Work required
Return the records exactly as they stand, and keep the pictures out of the copy.
----- Dataset extract
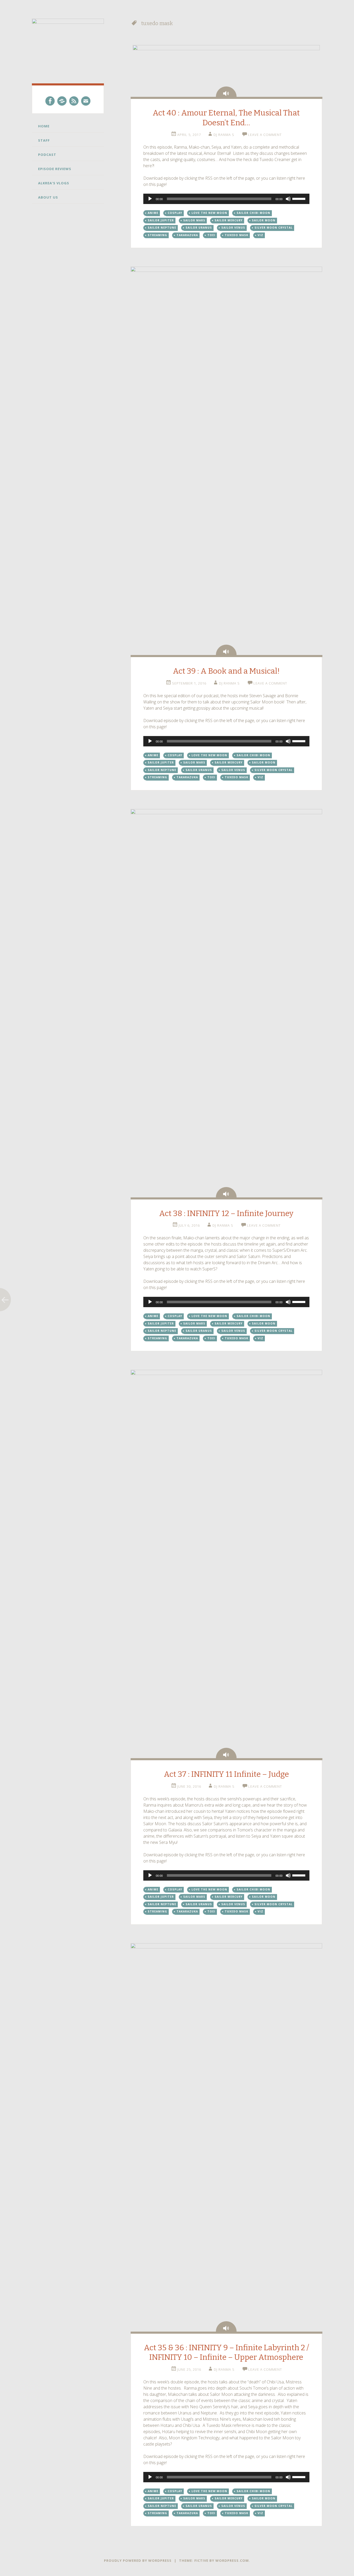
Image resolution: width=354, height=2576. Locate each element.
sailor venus (233, 227)
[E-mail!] (85, 101)
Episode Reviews (54, 168)
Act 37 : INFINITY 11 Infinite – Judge (226, 1774)
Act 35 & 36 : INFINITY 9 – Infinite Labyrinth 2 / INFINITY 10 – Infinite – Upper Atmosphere (226, 2352)
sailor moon (263, 220)
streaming (157, 235)
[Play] (150, 198)
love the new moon (209, 213)
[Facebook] (50, 101)
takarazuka (187, 235)
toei (211, 235)
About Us (48, 197)
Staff (44, 140)
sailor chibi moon (253, 213)
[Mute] (288, 198)
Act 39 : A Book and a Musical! (226, 671)
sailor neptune (162, 227)
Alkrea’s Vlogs (53, 183)
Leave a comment (265, 134)
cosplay (175, 213)
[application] (226, 199)
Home (43, 126)
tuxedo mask (236, 235)
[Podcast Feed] (74, 101)
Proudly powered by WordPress (138, 2560)
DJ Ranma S (224, 134)
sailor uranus (199, 227)
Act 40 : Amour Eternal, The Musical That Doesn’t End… (226, 117)
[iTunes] (62, 101)
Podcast (47, 154)
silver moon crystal (273, 227)
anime (153, 213)
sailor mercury (229, 220)
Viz (260, 235)
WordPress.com (232, 2560)
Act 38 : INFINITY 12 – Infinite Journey (226, 1213)
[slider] (299, 198)
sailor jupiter (161, 220)
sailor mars (194, 220)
----------
Exercise result
Image resolution: width=354, height=2576. Locate each element.
sailor venus (233, 227)
[E-mail!] (85, 101)
Episode Reviews (54, 168)
Act 37 : INFINITY 11 Infinite – Judge (226, 1774)
Act 35 & 36 : INFINITY 9 – Infinite Labyrinth 2 / INFINITY 10 – Infinite – Upper Atmosphere (226, 2352)
sailor moon (263, 220)
streaming (157, 235)
[Play] (150, 198)
love the new moon (209, 213)
[Facebook] (50, 101)
takarazuka (187, 235)
toei (211, 235)
About Us (48, 197)
Staff (44, 140)
sailor chibi moon (253, 213)
[Mute] (288, 198)
Act 39 : A Book and a Musical! (226, 671)
sailor neptune (162, 227)
Alkrea’s Vlogs (53, 183)
Leave a comment (265, 134)
cosplay (175, 213)
[application] (226, 199)
Home (43, 126)
tuxedo mask (236, 235)
[Podcast Feed] (74, 101)
Proudly powered by WordPress (138, 2560)
DJ Ranma S (224, 134)
sailor uranus (199, 227)
Act 40 : Amour Eternal, The Musical That Doesn’t End… (226, 117)
[iTunes] (62, 101)
Podcast (47, 154)
silver moon crystal (273, 227)
anime (153, 213)
sailor mercury (229, 220)
Viz (260, 235)
WordPress.com (232, 2560)
Act 38 : INFINITY 12 – Infinite Journey (226, 1213)
[slider] (299, 198)
sailor jupiter (161, 220)
sailor mars (194, 220)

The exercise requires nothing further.